#### To do:
Please retype the records that appear below, exactly and in full.

#### Extracted entries:
:::::
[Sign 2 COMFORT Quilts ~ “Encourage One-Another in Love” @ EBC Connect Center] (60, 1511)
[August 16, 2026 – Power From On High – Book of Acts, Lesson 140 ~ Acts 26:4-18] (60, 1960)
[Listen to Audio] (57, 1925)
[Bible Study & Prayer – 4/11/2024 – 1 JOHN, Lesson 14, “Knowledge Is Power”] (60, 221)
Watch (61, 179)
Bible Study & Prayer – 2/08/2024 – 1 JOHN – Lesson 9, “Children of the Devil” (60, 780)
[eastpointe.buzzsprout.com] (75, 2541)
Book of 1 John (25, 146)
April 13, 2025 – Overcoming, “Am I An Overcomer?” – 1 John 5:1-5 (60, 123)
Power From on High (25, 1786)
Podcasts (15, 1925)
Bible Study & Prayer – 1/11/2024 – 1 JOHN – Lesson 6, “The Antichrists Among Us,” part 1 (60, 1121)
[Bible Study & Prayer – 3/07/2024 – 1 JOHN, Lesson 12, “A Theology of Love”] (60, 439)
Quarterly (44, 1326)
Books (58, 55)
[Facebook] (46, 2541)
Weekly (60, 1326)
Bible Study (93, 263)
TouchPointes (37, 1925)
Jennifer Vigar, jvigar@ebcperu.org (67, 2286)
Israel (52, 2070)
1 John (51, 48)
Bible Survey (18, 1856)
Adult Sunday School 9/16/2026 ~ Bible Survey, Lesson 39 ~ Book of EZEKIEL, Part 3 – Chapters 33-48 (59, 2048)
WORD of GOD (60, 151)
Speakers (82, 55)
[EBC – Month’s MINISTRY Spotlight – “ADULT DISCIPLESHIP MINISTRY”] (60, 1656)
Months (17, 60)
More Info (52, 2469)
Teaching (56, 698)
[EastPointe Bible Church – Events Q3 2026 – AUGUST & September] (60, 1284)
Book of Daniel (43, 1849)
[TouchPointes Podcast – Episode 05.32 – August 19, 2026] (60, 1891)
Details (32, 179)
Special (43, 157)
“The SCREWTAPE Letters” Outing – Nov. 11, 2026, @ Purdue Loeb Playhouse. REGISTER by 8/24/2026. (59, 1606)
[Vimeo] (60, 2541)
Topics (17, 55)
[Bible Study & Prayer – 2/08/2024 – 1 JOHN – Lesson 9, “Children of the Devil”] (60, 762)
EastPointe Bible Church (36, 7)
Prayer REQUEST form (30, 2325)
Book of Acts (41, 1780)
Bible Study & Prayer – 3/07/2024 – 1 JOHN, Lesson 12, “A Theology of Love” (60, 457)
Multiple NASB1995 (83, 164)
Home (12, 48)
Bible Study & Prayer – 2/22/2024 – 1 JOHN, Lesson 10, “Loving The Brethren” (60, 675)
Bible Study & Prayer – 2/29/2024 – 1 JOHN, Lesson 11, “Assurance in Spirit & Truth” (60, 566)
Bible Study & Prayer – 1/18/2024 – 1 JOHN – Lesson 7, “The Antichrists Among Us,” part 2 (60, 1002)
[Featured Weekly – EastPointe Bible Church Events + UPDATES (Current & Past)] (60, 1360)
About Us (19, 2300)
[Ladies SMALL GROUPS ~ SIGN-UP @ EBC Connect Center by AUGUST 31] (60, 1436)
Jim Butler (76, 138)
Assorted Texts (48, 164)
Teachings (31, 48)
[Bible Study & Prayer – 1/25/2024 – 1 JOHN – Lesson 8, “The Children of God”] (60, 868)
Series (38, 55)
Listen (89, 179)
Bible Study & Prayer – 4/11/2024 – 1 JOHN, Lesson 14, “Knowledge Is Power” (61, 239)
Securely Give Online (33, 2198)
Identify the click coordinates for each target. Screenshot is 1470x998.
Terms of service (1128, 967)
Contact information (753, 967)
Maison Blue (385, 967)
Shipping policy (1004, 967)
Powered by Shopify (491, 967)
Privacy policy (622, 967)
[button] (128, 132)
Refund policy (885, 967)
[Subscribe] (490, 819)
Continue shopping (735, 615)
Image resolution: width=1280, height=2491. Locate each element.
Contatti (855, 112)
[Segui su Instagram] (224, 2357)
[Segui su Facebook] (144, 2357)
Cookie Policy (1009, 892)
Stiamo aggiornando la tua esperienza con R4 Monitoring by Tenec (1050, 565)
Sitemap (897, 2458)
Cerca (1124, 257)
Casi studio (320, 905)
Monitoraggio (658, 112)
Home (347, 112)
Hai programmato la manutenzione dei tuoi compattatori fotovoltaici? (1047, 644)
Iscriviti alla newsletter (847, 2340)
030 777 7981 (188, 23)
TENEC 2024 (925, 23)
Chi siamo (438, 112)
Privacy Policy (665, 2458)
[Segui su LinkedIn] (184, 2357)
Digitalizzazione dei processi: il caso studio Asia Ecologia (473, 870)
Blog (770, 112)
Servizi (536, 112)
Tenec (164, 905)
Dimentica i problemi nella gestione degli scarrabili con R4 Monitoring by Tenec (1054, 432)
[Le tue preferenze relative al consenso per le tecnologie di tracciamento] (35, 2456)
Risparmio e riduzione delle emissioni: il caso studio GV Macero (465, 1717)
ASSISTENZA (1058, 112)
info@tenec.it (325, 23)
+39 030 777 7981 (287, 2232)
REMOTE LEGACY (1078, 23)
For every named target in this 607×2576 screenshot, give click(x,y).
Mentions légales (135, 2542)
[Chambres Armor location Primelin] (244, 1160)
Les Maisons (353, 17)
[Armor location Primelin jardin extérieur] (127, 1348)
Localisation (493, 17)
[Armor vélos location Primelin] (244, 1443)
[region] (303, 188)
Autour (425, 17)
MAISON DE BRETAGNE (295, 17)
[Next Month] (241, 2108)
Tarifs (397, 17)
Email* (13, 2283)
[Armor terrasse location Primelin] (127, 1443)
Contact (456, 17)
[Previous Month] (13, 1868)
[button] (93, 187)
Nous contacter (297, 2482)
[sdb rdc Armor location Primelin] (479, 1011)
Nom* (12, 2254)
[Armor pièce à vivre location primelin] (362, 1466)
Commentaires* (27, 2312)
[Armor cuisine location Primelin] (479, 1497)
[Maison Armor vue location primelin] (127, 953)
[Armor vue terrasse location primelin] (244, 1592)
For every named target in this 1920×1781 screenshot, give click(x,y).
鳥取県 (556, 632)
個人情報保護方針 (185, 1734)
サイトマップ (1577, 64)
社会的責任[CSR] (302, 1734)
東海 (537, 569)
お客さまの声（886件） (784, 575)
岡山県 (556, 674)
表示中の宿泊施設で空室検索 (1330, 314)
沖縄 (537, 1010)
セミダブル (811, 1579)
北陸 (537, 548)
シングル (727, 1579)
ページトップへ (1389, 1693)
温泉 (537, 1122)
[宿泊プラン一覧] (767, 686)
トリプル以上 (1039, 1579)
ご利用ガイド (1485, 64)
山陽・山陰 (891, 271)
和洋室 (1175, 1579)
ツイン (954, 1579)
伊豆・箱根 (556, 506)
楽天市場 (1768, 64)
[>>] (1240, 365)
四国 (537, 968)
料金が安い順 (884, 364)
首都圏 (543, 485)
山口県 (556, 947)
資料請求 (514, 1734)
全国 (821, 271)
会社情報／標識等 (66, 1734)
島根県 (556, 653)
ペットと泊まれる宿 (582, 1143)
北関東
:::::
#### Result of the task:
[Sign 2 COMFORT Quilts ~ “Encourage One-Another in Love” @ EBC Connect Center] (60, 1511)
[August 16, 2026 – Power From On High – Book of Acts, Lesson 140 ~ Acts 26:4-18] (60, 1960)
[Listen to Audio] (57, 1925)
[Bible Study & Prayer – 4/11/2024 – 1 JOHN, Lesson 14, “Knowledge Is Power”] (60, 221)
Watch (61, 179)
Bible Study & Prayer – 2/08/2024 – 1 JOHN – Lesson 9, “Children of the Devil” (60, 780)
[eastpointe.buzzsprout.com] (75, 2541)
Book of 1 John (25, 146)
April 13, 2025 – Overcoming, “Am I An Overcomer?” – 1 John 5:1-5 (60, 123)
Power From on High (25, 1786)
Podcasts (15, 1925)
Bible Study & Prayer – 1/11/2024 – 1 JOHN – Lesson 6, “The Antichrists Among Us,” part 1 (60, 1121)
[Bible Study & Prayer – 3/07/2024 – 1 JOHN, Lesson 12, “A Theology of Love”] (60, 439)
Quarterly (44, 1326)
Books (58, 55)
[Facebook] (46, 2541)
Weekly (60, 1326)
Bible Study (93, 263)
TouchPointes (37, 1925)
Jennifer Vigar, jvigar@ebcperu.org (67, 2286)
Israel (52, 2070)
1 John (51, 48)
Bible Survey (18, 1856)
Adult Sunday School 9/16/2026 ~ Bible Survey, Lesson 39 ~ Book of EZEKIEL, Part 3 – Chapters 33-48 (59, 2048)
WORD of GOD (60, 151)
Speakers (82, 55)
[EBC – Month’s MINISTRY Spotlight – “ADULT DISCIPLESHIP MINISTRY”] (60, 1656)
Months (17, 60)
More Info (52, 2469)
Teaching (56, 698)
[EastPointe Bible Church – Events Q3 2026 – AUGUST & September] (60, 1284)
Book of Daniel (43, 1849)
[TouchPointes Podcast – Episode 05.32 – August 19, 2026] (60, 1891)
Details (32, 179)
Special (43, 157)
“The SCREWTAPE Letters” Outing – Nov. 11, 2026, @ Purdue Loeb Playhouse. REGISTER by 8/24/2026. (59, 1606)
[Vimeo] (60, 2541)
Topics (17, 55)
[Bible Study & Prayer – 2/08/2024 – 1 JOHN – Lesson 9, “Children of the Devil”] (60, 762)
EastPointe Bible Church (36, 7)
Prayer REQUEST form (30, 2325)
Book of Acts (41, 1780)
Bible Study & Prayer – 3/07/2024 – 1 JOHN, Lesson 12, “A Theology of Love” (60, 457)
Multiple NASB1995 (83, 164)
Home (12, 48)
Bible Study & Prayer – 2/22/2024 – 1 JOHN, Lesson 10, “Loving The Brethren” (60, 675)
Bible Study & Prayer – 2/29/2024 – 1 JOHN, Lesson 11, “Assurance in Spirit & Truth” (60, 566)
Bible Study & Prayer – 1/18/2024 – 1 JOHN – Lesson 7, “The Antichrists Among Us,” part 2 (60, 1002)
[Featured Weekly – EastPointe Bible Church Events + UPDATES (Current & Past)] (60, 1360)
About Us (19, 2300)
[Ladies SMALL GROUPS ~ SIGN-UP @ EBC Connect Center by AUGUST 31] (60, 1436)
Jim Butler (76, 138)
Assorted Texts (48, 164)
Teachings (31, 48)
[Bible Study & Prayer – 1/25/2024 – 1 JOHN – Lesson 8, “The Children of God”] (60, 868)
Series (38, 55)
Listen (89, 179)
Bible Study & Prayer – 4/11/2024 – 1 JOHN, Lesson 14, “Knowledge Is Power” (61, 239)
Securely Give Online (33, 2198)
Identify the click coordinates for each target. Screenshot is 1470x998.
Terms of service (1128, 967)
Contact information (753, 967)
Maison Blue (385, 967)
Shipping policy (1004, 967)
Powered by Shopify (491, 967)
Privacy policy (622, 967)
[button] (128, 132)
Refund policy (885, 967)
[Subscribe] (490, 819)
Continue shopping (735, 615)
Image resolution: width=1280, height=2491. Locate each element.
Contatti (855, 112)
[Segui su Instagram] (224, 2357)
[Segui su Facebook] (144, 2357)
Cookie Policy (1009, 892)
Stiamo aggiornando la tua esperienza con R4 Monitoring by Tenec (1050, 565)
Sitemap (897, 2458)
Cerca (1124, 257)
Casi studio (320, 905)
Monitoraggio (658, 112)
Home (347, 112)
Hai programmato la manutenzione dei tuoi compattatori fotovoltaici? (1047, 644)
Iscriviti alla newsletter (847, 2340)
030 777 7981 (188, 23)
TENEC 2024 (925, 23)
Chi siamo (438, 112)
Privacy Policy (665, 2458)
[Segui su LinkedIn] (184, 2357)
Digitalizzazione dei processi: il caso studio Asia Ecologia (473, 870)
Blog (770, 112)
Servizi (536, 112)
Tenec (164, 905)
Dimentica i problemi nella gestione degli scarrabili con R4 Monitoring by Tenec (1054, 432)
[Le tue preferenze relative al consenso per le tecnologie di tracciamento] (35, 2456)
Risparmio e riduzione delle emissioni: il caso studio GV Macero (465, 1717)
ASSISTENZA (1058, 112)
info@tenec.it (325, 23)
+39 030 777 7981 (287, 2232)
REMOTE LEGACY (1078, 23)
For every named target in this 607×2576 screenshot, give click(x,y).
Mentions légales (135, 2542)
[Chambres Armor location Primelin] (244, 1160)
Les Maisons (353, 17)
[Armor location Primelin jardin extérieur] (127, 1348)
Localisation (493, 17)
[Armor vélos location Primelin] (244, 1443)
[region] (303, 188)
Autour (425, 17)
MAISON DE BRETAGNE (295, 17)
[Next Month] (241, 2108)
Tarifs (397, 17)
Email* (13, 2283)
[Armor terrasse location Primelin] (127, 1443)
Contact (456, 17)
[Previous Month] (13, 1868)
[button] (93, 187)
Nous contacter (297, 2482)
[sdb rdc Armor location Primelin] (479, 1011)
Nom* (12, 2254)
[Armor pièce à vivre location primelin] (362, 1466)
Commentaires* (27, 2312)
[Armor cuisine location Primelin] (479, 1497)
[Maison Armor vue location primelin] (127, 953)
[Armor vue terrasse location primelin] (244, 1592)
For every named target in this 1920×1781 screenshot, give click(x,y).
鳥取県 (556, 632)
個人情報保護方針 (185, 1734)
サイトマップ (1577, 64)
社会的責任[CSR] (302, 1734)
東海 (537, 569)
お客さまの声（886件） (784, 575)
岡山県 (556, 674)
表示中の宿泊施設で空室検索 (1330, 314)
沖縄 (537, 1010)
セミダブル (811, 1579)
北陸 (537, 548)
シングル (727, 1579)
ページトップへ (1389, 1693)
温泉 (537, 1122)
[宿泊プラン一覧] (767, 686)
トリプル以上 (1039, 1579)
ご利用ガイド (1485, 64)
山陽・山陰 (891, 271)
和洋室 (1175, 1579)
ツイン (954, 1579)
伊豆・箱根 (556, 506)
楽天市場 (1768, 64)
[>>] (1240, 365)
四国 (537, 968)
料金が安い順 (884, 364)
首都圏 (543, 485)
山口県 (556, 947)
資料請求 (514, 1734)
全国 (821, 271)
会社情報／標識等 (66, 1734)
島根県 (556, 653)
ペットと泊まれる宿 (582, 1143)
北関東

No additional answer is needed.